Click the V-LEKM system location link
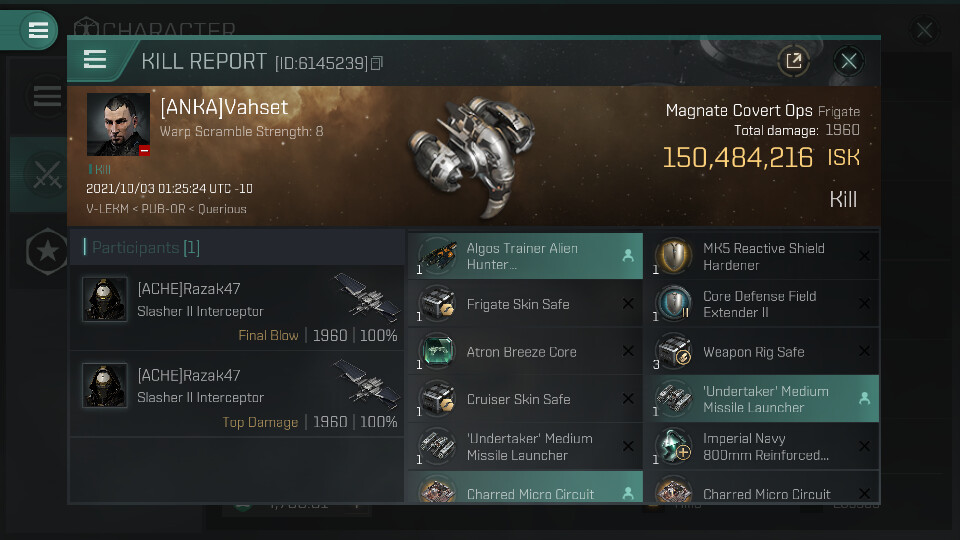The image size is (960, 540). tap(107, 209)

==

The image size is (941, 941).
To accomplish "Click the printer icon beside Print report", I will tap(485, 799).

...

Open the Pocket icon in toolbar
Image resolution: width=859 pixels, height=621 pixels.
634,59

→ **THE REQUEST**: Please pick out every line of the records that contains the string "Click", treating uppercase and lowercase as different.

→ **REPLY TO THE TASK**:
Click the V-LEKM system location link
To accomplish "Click the printer icon beside Print report", I will tap(485, 799).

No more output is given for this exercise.